Former teen prodigy putting dark past behind her

Croatia's Mirjana Lucic-Baroni celebrates her win over American Jennifer Brady in their fourth-round match at the Australian Open.
Croatia's Mirjana Lucic-Baroni celebrates her win over American Jennifer Brady in their fourth-round match at the Australian Open. Aaron Favila

MIRJANA Lucic-Baroni says her "soul is at peace” as her remarkable run to the Australian Open quarter-finals captivates the tennis world.

But the lowest-ranked player remaining in the women's draw says it is not right to say that she has nothing to lose in Wednesday's final-eight clash with fifth seed Karolina Pliskova, the 2016 US Open finalist who eliminated Australia's Daria Gavrilova on Monday night.

"I never think I have nothing to lose because I know I'm a good enough player to win matches, big matches,” Lucic-Baroni said.

"So every match, no matter who I play, I go in to win.”

Lucic-Baroni, 34, was a teen prodigy who won two junior grand slams before the age of 15 and made the Wimbledon semi-finals as a 17-year-old in 1999.

But financial and health issues, stemming mainly from a violent upbringing with her father, meant her career fell away dramatically for almost the entire next decade.

Nowadays, preparing for her first slam quarter-final since that famous Wimbledon run nearly 18 years ago, the world No.79 is "enjoying every minute” on court.

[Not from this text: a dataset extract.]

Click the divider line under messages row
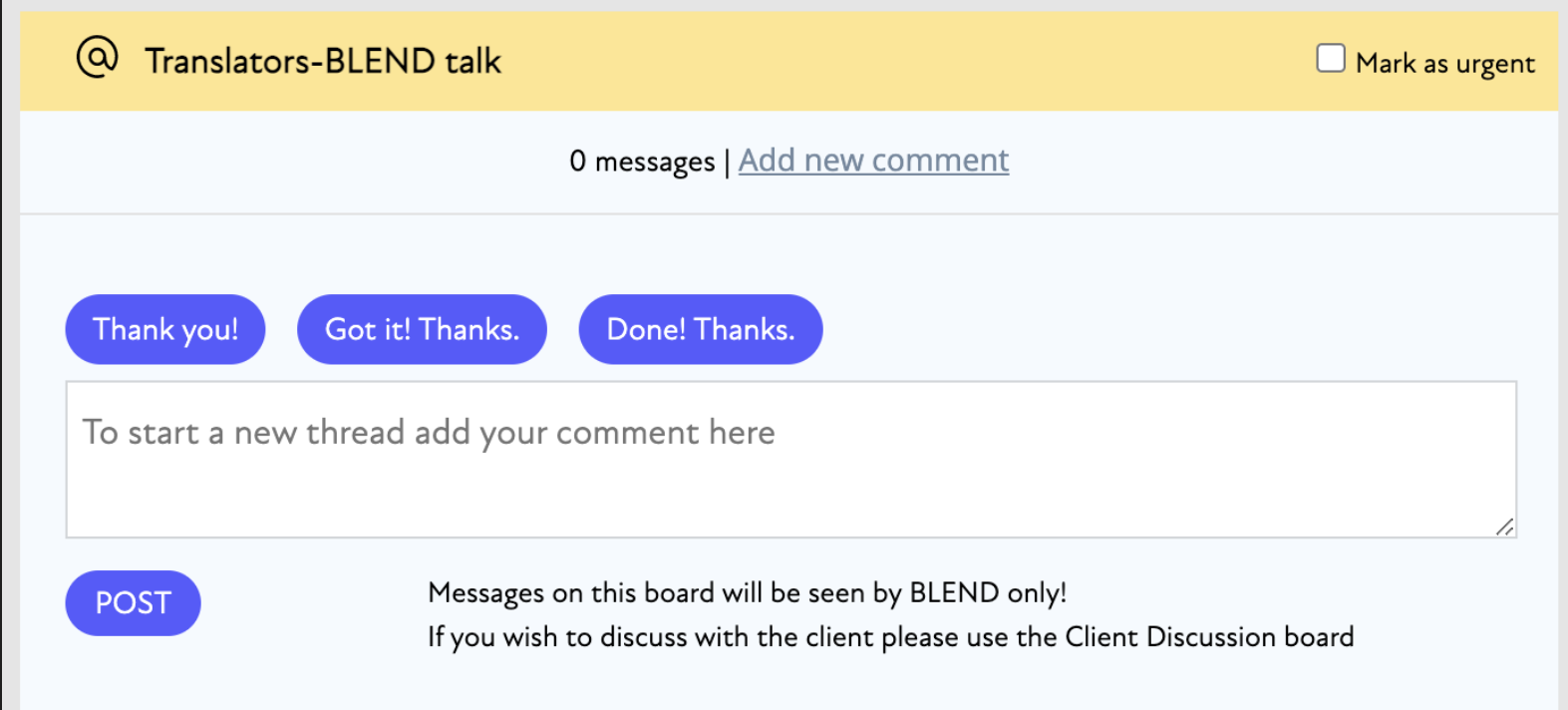 pyautogui.click(x=788, y=213)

She did enjoy tennis in the first part of her career.

"But with a lot of personal issues and things that I don't really want to go too much into, those were difficult times,” she said.

"There were a lot of things going on on the outside that didn't allow me to play tennis and be able to separate what was going on on and off the court.

"I'm really grateful for the life I've had. I've married an amazing man, I have my family around me and I'm really happy.

"My soul is at peace, my heart is at peace. I'm here because I want to be here and I'm enjoying myself.”

The Croatian said her approach to matches now is different to when she was an up-and-coming teen.

"They say as you get older you get wiser,” she said.

"I think that's true. You just look at it differently.

"Now, I'm a bit more relaxed. Before there were a lot of outside things that played a big part in what was happening on the tennis court.

"But now I'm just able to block everything out, I'm able to ignore everything else.”